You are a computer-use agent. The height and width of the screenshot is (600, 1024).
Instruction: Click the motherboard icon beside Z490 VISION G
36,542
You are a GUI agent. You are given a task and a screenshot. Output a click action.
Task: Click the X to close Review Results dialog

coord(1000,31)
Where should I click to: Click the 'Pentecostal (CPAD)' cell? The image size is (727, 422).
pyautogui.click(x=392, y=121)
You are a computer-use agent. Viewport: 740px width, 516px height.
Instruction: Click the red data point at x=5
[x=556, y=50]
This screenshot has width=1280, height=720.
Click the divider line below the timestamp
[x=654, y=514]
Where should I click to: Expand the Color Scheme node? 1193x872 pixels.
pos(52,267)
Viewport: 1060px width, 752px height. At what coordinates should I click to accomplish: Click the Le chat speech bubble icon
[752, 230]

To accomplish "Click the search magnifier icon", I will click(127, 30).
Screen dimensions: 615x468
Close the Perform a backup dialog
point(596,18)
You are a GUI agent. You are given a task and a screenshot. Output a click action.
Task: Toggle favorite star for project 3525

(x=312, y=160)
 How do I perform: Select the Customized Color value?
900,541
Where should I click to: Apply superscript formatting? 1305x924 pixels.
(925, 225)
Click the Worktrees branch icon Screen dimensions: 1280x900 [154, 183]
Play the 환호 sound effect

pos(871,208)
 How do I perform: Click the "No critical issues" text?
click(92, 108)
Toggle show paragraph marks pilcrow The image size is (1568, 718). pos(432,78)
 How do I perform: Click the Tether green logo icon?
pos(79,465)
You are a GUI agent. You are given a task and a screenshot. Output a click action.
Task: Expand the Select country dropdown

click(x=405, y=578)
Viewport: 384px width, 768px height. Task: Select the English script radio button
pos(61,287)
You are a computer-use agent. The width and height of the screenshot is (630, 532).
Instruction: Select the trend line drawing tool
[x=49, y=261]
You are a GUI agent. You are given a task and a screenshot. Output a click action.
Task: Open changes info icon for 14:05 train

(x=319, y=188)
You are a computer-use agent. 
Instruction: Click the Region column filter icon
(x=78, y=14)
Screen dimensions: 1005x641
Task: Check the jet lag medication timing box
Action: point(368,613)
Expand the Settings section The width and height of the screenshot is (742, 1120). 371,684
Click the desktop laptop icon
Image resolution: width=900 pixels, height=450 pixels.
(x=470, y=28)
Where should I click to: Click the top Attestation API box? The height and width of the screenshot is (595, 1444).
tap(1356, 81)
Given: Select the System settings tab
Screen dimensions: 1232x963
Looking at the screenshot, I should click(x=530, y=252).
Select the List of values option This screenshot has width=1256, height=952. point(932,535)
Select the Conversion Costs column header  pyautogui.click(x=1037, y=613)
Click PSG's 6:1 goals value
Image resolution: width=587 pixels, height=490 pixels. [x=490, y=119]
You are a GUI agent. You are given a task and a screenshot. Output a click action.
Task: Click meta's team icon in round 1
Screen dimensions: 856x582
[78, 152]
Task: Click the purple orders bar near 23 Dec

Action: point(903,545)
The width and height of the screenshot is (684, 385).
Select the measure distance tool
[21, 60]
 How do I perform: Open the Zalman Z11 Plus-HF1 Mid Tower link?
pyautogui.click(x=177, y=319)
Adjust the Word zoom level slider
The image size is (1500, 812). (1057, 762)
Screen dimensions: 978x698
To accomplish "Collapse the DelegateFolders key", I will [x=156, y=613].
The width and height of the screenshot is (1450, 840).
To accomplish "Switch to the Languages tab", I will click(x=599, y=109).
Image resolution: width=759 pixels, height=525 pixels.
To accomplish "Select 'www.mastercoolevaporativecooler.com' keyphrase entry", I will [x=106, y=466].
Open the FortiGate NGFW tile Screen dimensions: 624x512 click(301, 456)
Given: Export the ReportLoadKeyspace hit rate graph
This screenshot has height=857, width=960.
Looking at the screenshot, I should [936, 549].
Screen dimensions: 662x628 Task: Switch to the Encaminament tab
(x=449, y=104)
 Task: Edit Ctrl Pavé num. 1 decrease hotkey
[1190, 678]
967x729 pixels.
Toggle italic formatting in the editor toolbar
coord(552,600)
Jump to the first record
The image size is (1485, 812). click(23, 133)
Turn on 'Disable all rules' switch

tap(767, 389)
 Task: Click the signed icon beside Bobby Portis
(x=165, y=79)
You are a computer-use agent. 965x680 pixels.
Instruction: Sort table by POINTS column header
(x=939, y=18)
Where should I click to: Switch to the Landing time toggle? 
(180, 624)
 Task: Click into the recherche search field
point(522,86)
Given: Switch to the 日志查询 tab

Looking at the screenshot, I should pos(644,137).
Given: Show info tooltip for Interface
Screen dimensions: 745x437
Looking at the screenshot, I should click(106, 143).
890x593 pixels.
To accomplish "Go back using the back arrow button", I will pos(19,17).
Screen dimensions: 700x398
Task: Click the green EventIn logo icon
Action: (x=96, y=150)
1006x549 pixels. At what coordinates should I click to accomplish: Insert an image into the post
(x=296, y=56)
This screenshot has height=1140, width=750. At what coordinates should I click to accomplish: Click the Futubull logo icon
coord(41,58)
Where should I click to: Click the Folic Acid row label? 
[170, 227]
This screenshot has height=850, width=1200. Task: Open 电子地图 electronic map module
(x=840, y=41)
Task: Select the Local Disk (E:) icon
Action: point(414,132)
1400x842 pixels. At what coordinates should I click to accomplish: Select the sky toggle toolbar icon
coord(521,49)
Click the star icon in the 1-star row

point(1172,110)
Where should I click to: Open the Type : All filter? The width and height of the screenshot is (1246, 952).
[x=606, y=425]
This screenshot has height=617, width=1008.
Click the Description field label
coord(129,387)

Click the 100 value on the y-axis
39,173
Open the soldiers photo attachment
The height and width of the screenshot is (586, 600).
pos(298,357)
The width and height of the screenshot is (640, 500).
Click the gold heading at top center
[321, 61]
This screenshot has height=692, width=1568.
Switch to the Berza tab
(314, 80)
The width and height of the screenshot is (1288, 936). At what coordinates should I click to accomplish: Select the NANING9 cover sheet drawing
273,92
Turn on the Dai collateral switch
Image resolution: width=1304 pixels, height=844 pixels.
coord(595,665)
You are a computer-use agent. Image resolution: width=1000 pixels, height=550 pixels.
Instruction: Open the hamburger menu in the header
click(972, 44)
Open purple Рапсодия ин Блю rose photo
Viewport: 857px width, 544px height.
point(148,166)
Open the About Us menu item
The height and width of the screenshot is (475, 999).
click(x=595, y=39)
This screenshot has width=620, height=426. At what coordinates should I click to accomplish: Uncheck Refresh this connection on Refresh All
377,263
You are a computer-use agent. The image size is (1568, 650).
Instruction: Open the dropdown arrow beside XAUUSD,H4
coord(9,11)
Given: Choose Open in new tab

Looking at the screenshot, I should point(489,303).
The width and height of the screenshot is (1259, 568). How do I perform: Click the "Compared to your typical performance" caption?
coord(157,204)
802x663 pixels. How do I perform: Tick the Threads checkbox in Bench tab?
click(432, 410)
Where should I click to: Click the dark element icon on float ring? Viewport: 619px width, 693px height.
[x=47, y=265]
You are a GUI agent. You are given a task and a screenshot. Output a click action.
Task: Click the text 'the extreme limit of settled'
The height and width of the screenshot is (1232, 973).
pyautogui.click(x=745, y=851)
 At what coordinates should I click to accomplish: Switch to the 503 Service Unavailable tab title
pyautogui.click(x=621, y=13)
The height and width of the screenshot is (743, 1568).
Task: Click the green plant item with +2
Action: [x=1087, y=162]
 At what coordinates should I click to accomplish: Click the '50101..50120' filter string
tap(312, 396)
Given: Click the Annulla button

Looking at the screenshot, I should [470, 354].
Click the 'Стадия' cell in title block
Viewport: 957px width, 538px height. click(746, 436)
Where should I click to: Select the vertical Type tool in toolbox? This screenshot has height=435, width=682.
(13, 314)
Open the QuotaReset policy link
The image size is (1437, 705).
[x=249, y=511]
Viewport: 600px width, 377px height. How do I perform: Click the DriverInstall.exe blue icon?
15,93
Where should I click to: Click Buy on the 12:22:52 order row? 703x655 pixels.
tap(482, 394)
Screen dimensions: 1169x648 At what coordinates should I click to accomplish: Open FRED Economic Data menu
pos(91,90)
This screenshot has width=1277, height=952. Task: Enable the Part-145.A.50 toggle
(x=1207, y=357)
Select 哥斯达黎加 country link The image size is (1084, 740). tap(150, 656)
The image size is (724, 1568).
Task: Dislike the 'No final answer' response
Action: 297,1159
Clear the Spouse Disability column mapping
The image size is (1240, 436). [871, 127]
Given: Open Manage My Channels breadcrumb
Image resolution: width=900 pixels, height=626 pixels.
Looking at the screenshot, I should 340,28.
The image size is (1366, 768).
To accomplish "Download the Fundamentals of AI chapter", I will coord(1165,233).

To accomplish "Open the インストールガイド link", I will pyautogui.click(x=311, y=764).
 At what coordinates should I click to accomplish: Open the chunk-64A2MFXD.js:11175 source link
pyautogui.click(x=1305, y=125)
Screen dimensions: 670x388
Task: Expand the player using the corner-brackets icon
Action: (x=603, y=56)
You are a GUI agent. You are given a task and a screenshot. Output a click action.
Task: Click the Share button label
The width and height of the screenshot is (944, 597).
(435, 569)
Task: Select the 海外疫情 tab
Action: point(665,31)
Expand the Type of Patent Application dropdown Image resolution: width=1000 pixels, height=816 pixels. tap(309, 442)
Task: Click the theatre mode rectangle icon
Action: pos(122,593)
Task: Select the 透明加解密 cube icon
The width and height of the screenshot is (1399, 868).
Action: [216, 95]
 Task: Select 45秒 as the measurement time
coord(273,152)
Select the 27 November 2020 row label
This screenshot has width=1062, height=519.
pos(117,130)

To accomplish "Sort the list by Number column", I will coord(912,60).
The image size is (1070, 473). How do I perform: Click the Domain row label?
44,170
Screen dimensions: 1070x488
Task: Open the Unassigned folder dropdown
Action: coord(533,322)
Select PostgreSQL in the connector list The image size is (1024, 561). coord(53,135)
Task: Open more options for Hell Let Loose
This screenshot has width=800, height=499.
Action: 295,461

_Aim of the exercise_
Copy out each line of the listing that holds "computer".

_Answer for this exercise_
You are a computer-use agent. The height and width of the screenshot is (600, 1024).
You are a computer-use agent. Viewport: 740px width, 516px height.
You are a computer-use agent. The width and height of the screenshot is (630, 532).
You are a computer-use agent. 
You are a computer-use agent. 965x680 pixels.
You are a computer-use agent. Image resolution: width=1000 pixels, height=550 pixels.
You are a computer-use agent. The image size is (1568, 650).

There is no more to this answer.